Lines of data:
_ _ _
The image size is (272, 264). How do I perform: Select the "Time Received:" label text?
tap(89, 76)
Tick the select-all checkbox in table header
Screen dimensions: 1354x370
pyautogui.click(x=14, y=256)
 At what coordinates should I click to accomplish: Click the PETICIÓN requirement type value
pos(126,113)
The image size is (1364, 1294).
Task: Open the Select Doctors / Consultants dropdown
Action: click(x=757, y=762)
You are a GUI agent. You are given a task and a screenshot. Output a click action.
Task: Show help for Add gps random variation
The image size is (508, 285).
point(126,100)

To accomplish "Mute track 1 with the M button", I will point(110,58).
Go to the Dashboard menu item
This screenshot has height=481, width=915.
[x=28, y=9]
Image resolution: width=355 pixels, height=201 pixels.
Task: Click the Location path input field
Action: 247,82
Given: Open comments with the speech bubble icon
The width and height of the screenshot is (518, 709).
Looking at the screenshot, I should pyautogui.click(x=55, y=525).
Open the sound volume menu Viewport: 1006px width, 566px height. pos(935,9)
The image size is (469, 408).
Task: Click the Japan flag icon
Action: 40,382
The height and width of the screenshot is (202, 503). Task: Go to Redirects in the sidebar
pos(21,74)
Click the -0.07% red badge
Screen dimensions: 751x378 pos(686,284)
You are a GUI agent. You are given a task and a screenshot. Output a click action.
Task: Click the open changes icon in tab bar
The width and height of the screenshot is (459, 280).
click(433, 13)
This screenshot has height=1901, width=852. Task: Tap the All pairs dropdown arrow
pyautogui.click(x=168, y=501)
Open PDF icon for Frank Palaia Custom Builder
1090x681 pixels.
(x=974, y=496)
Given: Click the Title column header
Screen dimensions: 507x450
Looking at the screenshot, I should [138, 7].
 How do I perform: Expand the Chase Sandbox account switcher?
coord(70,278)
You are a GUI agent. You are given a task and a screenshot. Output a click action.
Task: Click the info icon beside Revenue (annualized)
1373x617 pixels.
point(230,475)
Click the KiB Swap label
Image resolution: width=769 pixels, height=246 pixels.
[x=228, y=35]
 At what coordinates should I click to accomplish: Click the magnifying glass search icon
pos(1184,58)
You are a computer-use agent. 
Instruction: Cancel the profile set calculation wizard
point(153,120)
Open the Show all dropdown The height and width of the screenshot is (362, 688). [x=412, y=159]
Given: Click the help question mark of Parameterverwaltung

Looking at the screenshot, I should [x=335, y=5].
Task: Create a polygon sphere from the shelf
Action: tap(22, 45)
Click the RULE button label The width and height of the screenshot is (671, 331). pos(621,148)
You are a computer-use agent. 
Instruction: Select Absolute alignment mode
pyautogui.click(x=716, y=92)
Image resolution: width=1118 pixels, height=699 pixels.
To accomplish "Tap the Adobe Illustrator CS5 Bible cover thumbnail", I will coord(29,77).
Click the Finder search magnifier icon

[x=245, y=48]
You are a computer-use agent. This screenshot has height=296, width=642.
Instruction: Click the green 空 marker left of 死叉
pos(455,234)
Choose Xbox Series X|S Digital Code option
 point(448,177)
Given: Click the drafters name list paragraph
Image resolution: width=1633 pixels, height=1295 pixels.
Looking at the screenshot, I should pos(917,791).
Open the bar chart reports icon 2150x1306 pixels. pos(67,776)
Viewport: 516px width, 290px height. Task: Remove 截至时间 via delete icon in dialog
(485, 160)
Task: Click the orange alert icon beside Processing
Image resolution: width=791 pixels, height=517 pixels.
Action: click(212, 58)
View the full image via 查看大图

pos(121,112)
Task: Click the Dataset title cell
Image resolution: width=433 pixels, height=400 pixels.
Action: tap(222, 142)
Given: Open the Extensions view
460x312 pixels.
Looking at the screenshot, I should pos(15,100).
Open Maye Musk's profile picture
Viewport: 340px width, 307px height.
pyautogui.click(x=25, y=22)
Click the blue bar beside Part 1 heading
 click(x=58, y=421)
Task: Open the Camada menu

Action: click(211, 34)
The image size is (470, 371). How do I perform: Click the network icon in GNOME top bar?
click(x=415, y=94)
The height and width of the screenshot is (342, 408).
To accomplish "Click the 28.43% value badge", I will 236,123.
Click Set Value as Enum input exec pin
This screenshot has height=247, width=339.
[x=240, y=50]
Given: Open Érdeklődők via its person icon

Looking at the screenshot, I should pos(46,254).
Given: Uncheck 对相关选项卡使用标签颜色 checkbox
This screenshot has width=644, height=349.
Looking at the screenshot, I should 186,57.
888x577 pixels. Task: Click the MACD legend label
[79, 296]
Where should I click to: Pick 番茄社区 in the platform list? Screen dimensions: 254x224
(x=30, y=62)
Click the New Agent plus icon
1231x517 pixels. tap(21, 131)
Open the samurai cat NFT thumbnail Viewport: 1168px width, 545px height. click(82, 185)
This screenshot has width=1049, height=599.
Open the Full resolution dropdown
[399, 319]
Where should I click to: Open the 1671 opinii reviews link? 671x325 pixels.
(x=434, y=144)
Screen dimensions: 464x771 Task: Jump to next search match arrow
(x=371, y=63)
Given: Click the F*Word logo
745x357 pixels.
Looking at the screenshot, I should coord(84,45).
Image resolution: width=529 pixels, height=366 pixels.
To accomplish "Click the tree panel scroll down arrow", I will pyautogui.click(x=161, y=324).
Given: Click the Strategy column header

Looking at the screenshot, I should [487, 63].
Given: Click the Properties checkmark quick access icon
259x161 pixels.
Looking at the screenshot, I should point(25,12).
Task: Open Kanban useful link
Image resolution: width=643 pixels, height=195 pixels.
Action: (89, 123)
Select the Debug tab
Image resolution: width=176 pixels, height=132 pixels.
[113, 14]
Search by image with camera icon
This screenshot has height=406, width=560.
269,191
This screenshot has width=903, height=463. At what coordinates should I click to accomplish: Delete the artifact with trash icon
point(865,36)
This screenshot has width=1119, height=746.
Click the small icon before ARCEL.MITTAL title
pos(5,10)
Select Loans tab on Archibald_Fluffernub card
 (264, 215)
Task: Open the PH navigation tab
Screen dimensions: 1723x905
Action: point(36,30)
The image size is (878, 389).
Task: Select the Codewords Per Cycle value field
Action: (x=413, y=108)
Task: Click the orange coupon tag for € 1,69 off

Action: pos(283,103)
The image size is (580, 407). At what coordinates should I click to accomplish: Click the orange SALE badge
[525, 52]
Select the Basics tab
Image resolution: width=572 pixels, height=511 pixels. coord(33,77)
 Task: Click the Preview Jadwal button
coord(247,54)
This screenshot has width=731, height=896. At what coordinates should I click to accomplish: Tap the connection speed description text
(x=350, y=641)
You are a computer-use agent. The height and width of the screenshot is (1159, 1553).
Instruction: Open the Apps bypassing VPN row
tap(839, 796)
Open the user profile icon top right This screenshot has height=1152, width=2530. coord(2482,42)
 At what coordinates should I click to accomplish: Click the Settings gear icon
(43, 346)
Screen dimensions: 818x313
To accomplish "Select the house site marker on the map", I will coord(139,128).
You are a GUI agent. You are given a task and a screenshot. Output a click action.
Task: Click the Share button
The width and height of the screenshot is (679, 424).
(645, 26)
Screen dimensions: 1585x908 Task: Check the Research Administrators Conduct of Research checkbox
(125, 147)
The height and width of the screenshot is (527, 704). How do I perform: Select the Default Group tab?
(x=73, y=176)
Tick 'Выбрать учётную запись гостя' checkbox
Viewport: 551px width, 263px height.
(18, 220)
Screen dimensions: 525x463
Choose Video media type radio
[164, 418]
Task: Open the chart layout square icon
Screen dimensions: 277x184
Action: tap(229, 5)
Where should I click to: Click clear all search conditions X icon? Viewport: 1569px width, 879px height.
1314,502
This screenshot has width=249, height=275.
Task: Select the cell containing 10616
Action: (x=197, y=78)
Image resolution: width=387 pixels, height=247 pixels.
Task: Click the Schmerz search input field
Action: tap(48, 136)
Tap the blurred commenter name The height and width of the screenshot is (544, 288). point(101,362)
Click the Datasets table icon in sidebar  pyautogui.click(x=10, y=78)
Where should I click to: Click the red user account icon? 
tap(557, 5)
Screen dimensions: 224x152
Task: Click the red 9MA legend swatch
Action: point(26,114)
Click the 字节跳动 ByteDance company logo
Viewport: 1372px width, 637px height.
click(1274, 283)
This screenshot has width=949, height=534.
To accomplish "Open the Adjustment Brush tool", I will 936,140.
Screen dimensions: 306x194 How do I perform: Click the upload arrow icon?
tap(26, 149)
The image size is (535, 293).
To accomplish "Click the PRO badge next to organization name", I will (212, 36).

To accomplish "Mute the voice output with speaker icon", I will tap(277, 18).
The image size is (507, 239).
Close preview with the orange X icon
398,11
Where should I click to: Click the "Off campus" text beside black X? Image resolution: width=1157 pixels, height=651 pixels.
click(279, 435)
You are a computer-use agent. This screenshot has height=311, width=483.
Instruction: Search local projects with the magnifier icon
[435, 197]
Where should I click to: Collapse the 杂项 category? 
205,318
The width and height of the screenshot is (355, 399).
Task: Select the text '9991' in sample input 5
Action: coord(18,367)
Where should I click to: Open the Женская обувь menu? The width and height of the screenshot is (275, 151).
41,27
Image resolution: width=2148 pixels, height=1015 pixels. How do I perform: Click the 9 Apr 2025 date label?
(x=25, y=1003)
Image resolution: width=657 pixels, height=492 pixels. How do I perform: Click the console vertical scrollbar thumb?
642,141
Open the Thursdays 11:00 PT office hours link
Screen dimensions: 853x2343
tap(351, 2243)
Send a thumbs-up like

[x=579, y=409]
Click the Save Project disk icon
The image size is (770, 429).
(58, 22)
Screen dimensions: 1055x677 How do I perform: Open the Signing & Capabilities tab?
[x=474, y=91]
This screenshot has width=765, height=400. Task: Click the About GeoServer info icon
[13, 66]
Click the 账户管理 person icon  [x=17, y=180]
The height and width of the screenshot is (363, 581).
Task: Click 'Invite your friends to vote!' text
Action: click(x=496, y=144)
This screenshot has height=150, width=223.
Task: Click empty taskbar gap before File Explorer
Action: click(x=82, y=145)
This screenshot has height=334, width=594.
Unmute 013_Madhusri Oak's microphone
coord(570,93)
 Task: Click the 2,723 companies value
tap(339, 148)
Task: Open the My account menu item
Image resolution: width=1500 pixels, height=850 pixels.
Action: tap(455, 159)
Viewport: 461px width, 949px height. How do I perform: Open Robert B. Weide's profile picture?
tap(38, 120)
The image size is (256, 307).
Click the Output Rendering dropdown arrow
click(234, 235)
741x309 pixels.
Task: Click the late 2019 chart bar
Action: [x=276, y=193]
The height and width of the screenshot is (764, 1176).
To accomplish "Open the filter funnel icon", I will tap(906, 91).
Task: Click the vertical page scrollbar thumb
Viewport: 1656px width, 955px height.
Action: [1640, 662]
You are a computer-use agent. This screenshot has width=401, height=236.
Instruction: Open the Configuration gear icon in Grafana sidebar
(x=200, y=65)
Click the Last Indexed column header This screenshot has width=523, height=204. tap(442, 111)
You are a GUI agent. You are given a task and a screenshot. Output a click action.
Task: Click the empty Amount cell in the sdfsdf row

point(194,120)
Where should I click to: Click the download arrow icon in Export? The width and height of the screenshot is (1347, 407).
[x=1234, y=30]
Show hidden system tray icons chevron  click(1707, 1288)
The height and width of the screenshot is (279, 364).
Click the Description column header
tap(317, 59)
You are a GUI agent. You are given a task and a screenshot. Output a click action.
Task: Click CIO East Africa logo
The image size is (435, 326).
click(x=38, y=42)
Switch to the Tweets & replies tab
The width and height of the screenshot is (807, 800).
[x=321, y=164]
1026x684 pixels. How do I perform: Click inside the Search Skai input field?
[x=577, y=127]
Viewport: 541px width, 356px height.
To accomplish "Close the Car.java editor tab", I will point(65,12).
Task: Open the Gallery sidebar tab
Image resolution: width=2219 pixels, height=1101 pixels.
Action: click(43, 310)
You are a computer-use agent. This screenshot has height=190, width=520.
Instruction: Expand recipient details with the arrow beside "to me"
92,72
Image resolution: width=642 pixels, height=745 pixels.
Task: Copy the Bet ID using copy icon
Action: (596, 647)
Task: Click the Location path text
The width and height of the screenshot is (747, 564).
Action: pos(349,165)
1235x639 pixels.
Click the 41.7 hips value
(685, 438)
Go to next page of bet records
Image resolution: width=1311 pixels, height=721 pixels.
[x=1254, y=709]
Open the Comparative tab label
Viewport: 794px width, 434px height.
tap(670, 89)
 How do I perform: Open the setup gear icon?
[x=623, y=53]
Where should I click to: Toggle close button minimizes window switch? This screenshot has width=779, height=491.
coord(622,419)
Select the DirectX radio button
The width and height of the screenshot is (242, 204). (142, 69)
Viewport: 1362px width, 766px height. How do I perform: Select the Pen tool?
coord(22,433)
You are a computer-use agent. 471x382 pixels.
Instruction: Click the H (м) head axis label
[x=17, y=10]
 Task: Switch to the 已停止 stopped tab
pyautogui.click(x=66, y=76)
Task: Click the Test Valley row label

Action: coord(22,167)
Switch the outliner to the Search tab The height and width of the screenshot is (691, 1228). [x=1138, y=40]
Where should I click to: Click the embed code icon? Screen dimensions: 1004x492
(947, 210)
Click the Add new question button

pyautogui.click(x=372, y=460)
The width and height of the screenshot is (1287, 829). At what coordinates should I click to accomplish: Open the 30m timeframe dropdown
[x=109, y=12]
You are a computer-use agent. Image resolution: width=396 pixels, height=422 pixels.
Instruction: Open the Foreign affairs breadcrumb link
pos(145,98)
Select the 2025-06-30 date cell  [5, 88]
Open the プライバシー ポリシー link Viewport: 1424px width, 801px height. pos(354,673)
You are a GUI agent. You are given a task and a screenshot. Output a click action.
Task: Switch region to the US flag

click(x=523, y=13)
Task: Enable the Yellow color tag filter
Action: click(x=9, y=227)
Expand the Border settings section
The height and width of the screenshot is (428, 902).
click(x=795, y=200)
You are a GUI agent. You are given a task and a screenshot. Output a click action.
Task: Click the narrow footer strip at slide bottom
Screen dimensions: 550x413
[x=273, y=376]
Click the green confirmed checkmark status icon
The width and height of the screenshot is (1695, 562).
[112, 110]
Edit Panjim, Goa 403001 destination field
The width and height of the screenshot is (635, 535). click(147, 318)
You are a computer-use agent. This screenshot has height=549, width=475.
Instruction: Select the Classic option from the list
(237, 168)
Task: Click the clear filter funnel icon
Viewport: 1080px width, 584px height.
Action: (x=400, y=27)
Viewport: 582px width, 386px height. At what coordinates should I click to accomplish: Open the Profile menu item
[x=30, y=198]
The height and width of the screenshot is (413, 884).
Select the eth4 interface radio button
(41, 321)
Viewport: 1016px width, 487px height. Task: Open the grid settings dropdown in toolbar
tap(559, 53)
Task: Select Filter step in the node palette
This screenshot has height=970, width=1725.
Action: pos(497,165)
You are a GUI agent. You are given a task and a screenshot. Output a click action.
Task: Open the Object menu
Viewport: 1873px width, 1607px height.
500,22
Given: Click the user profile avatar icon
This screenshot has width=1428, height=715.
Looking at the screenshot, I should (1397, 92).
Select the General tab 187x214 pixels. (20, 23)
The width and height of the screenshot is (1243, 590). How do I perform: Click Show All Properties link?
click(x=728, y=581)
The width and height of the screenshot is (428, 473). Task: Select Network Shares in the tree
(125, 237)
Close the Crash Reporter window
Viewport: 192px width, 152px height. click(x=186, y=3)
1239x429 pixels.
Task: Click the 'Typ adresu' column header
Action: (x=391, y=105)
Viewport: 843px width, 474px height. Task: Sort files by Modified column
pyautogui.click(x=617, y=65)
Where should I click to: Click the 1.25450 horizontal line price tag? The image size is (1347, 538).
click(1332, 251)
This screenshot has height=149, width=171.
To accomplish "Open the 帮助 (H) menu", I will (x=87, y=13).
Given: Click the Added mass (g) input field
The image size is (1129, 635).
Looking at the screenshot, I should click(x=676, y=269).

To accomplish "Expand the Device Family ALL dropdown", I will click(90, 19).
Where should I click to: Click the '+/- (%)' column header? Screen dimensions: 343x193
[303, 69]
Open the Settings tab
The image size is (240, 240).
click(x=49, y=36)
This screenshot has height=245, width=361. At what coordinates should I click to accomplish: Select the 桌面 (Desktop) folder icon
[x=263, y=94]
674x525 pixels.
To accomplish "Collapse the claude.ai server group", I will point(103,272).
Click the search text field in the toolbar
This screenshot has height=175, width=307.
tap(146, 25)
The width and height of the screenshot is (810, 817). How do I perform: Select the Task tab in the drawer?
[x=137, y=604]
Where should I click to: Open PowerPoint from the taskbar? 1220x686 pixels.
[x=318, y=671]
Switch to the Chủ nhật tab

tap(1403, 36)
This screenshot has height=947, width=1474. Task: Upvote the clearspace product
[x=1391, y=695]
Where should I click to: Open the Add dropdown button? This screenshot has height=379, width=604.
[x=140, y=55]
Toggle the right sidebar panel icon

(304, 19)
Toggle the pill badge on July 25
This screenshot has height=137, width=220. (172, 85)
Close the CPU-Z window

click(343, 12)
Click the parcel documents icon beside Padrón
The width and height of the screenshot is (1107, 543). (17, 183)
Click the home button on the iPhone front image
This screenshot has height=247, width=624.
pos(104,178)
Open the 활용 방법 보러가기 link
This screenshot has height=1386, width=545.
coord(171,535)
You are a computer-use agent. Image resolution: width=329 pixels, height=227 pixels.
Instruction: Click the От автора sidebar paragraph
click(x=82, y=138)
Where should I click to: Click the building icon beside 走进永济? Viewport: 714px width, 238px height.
_ _ _
- _Work instructions_:
Pull out each line from the entries above that includes the word "coordinates".

- _Completed task_:
 At what coordinates should I click to accomplish: Click the PETICIÓN requirement type value
 At what coordinates should I click to accomplish: Click the magnifying glass search icon
This screenshot has width=903, height=463. At what coordinates should I click to accomplish: Delete the artifact with trash icon
The image size is (580, 407). At what coordinates should I click to accomplish: Click the orange SALE badge
This screenshot has width=731, height=896. At what coordinates should I click to accomplish: Tap the connection speed description text
 At what coordinates should I click to accomplish: Click the Settings gear icon
The width and height of the screenshot is (1287, 829). At what coordinates should I click to accomplish: Open the 30m timeframe dropdown
Viewport: 582px width, 386px height. At what coordinates should I click to accomplish: Open the Profile menu item
This screenshot has height=245, width=361. At what coordinates should I click to accomplish: Select the 桌面 (Desktop) folder icon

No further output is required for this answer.